Extract to read -
----

Intrusive model reduction methods, based on a working and decomposable numerical simulation of the governing equations, provide the most general and widely used set of techniques. Foremost in this arsenal is the Galerkin projection of the governing equations onto a low-dimensional linear subspace, usually spanned by orthogonal modes, such as Fourier, or data-driven modes from proper orthogonal decomposition (POD) [3, 6, 23, 39]. These approaches benefit from a strong connection to the underlying physics, the ability to include constraints to enforce preservation of the underlying dynamic structure, and adaptivity [2, 15,16,17]. In addition, there are several extensions around hyper-reduction to improve efficiency for systems with parametric dependence or higher order nonlinearities, based on the empirical interpolation method (EIM) [5] and the discrete empirical interpolation method (DEIM) [19]. However, these models are limited to the dynamic terms of the governing equations and the linear projection basis may not be optimal for capturing the dynamics. The main drawback of intrusive methods is that they are challenging to implement, requiring considerable human effort and knowledge to manipulate the governing equations and simulation code.

----

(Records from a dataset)
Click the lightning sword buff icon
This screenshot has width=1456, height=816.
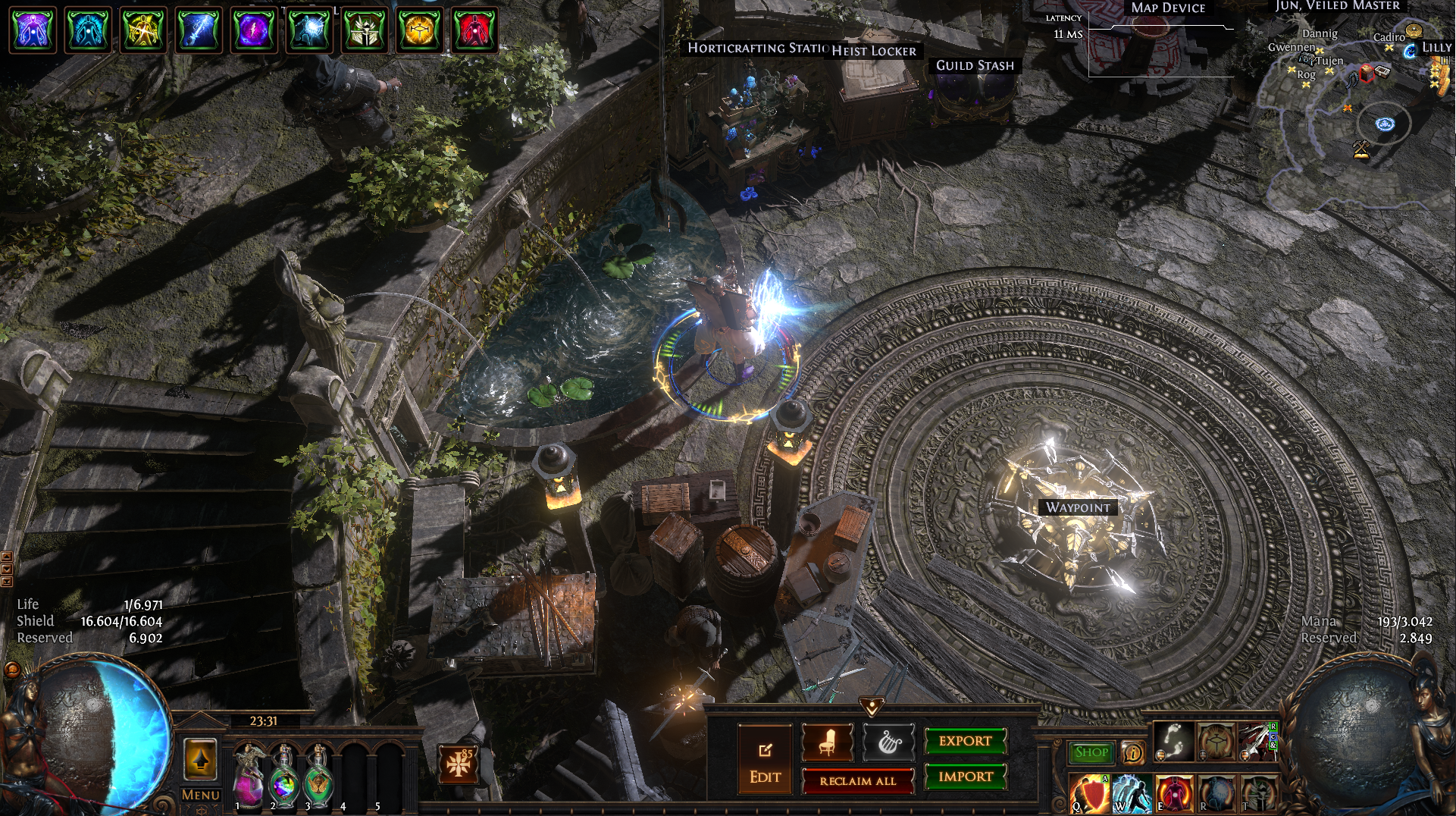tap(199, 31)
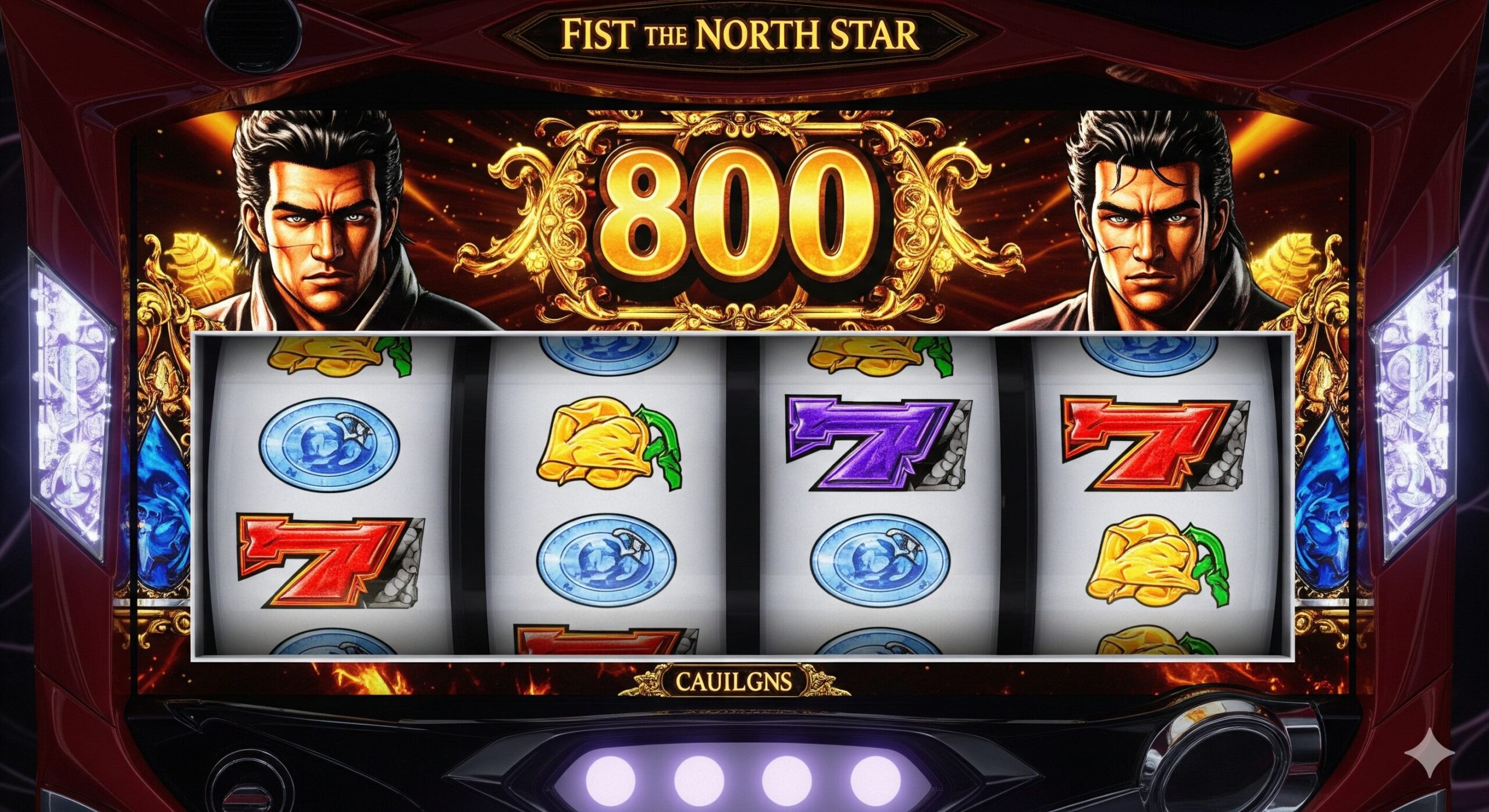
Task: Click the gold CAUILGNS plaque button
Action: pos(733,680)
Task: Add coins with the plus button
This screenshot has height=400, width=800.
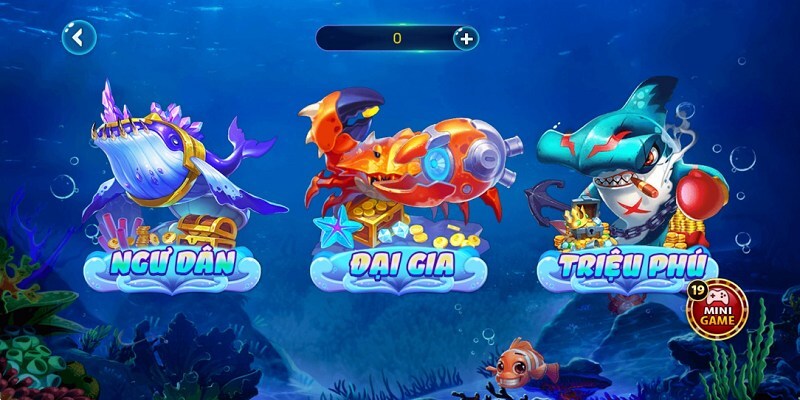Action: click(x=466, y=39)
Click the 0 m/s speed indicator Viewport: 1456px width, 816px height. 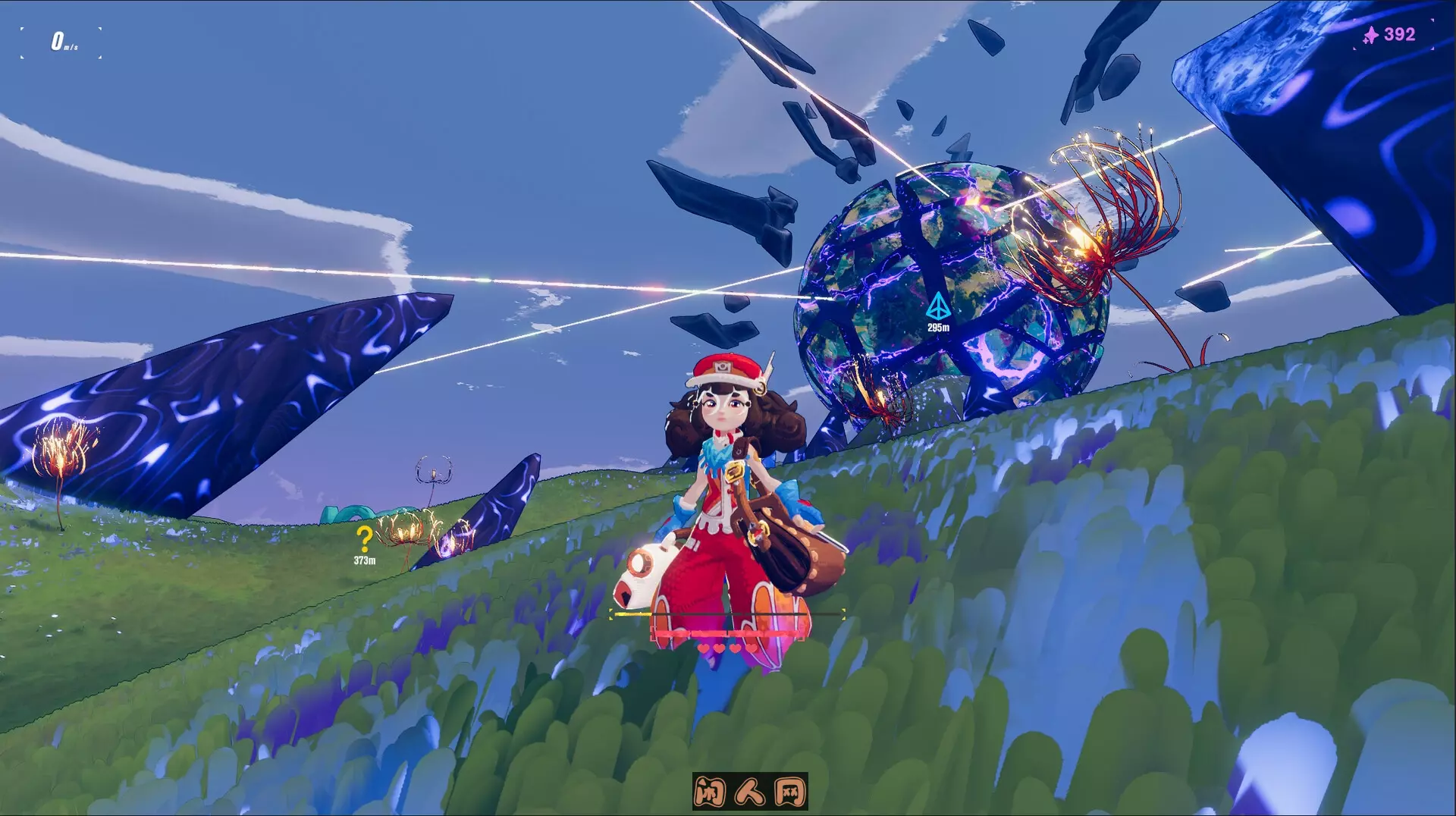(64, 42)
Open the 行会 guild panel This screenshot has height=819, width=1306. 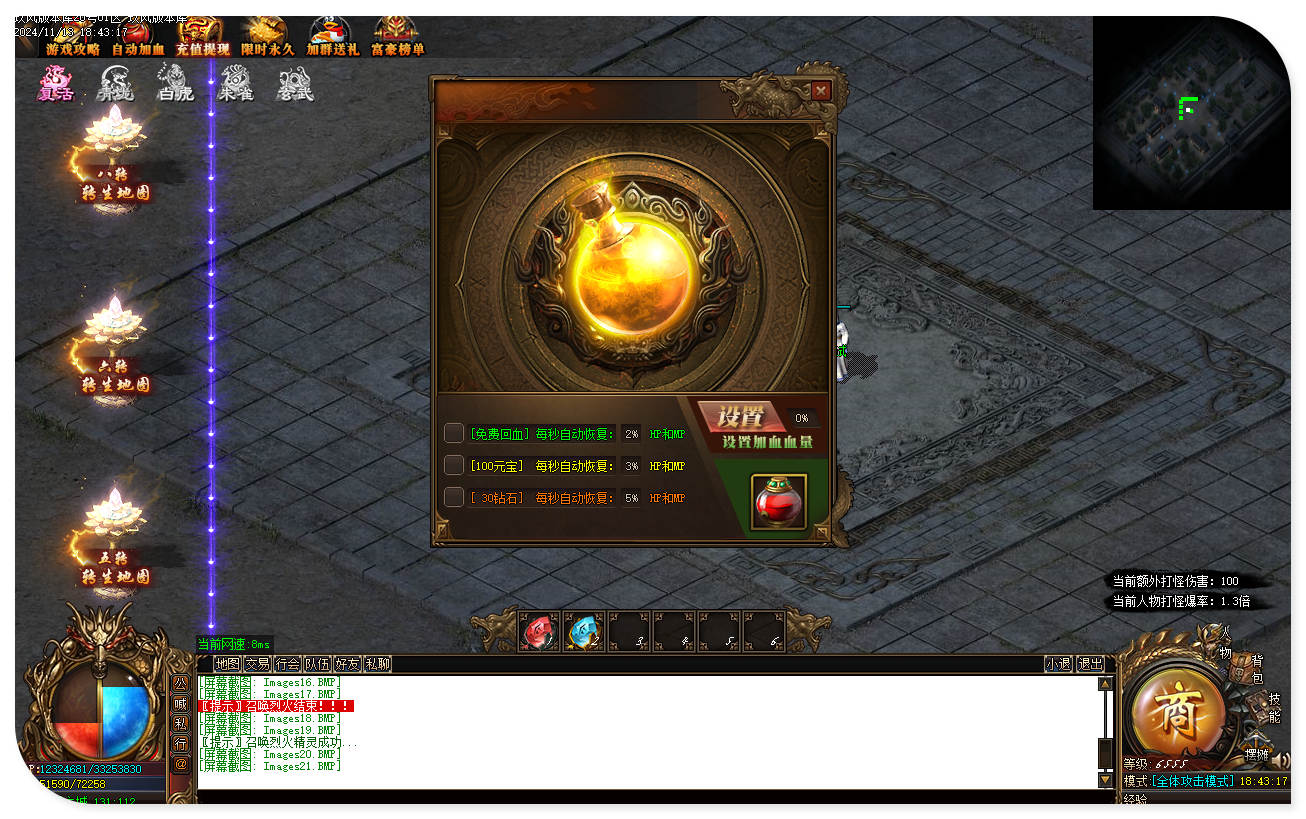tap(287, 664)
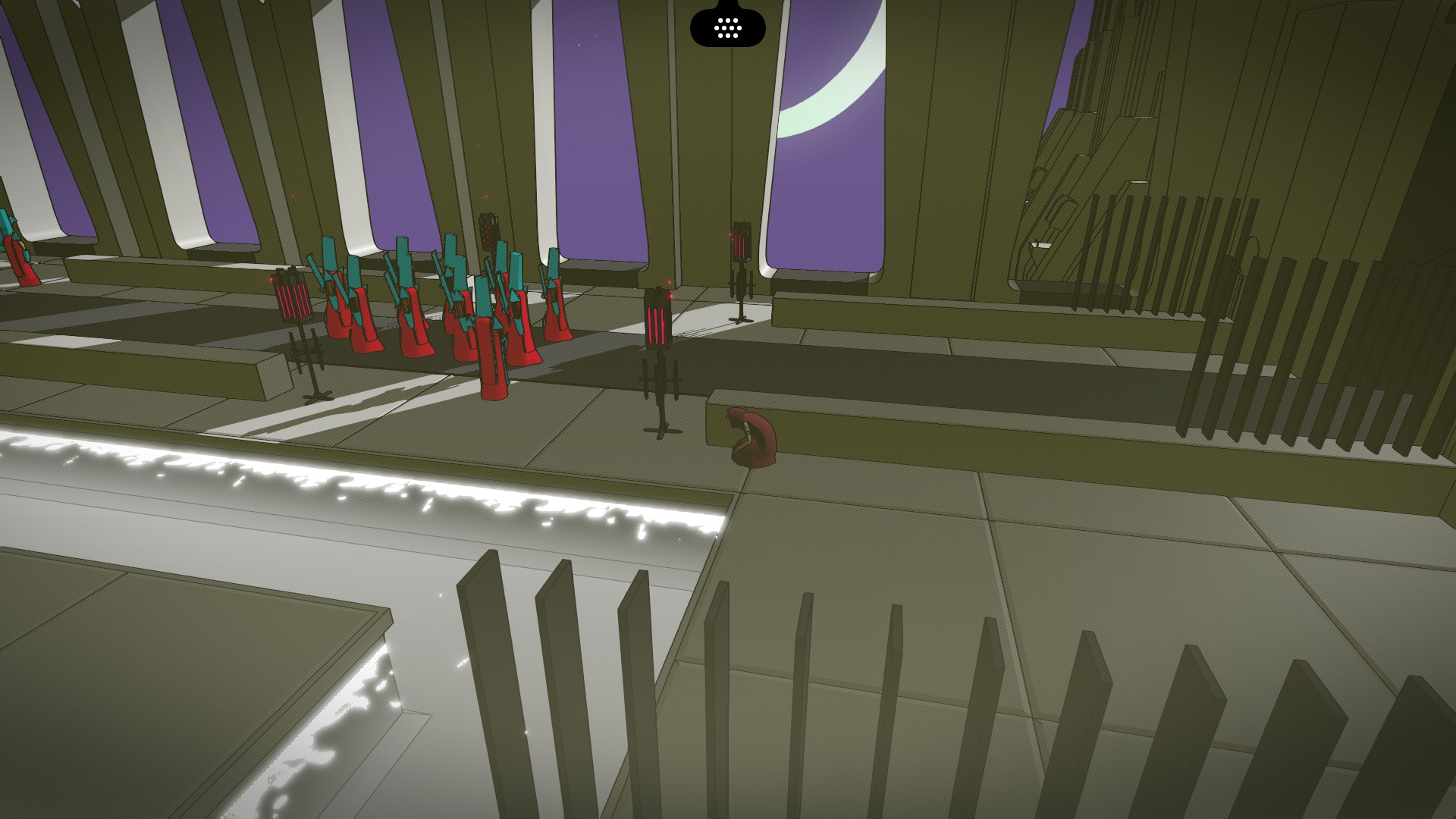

----

The request -
Print the full passage on intrusive model reduction methods from above, word for word.

Answer in full -
Intrusive model reduction methods, based on a working and decomposable numerical simulation of the governing equations, provide the most general and widely used set of techniques. Foremost in this arsenal is the Galerkin projection of the governing equations onto a low-dimensional linear subspace, usually spanned by orthogonal modes, such as Fourier, or data-driven modes from proper orthogonal decomposition (POD) [3, 6, 23, 39]. These approaches benefit from a strong connection to the underlying physics, the ability to include constraints to enforce preservation of the underlying dynamic structure, and adaptivity [2, 15,16,17]. In addition, there are several extensions around hyper-reduction to improve efficiency for systems with parametric dependence or higher order nonlinearities, based on the empirical interpolation method (EIM) [5] and the discrete empirical interpolation method (DEIM) [19]. However, these models are limited to the dynamic terms of the governing equations and the linear projection basis may not be optimal for capturing the dynamics. The main drawback of intrusive methods is that they are challenging to implement, requiring considerable human effort and knowledge to manipulate the governing equations and simulation code.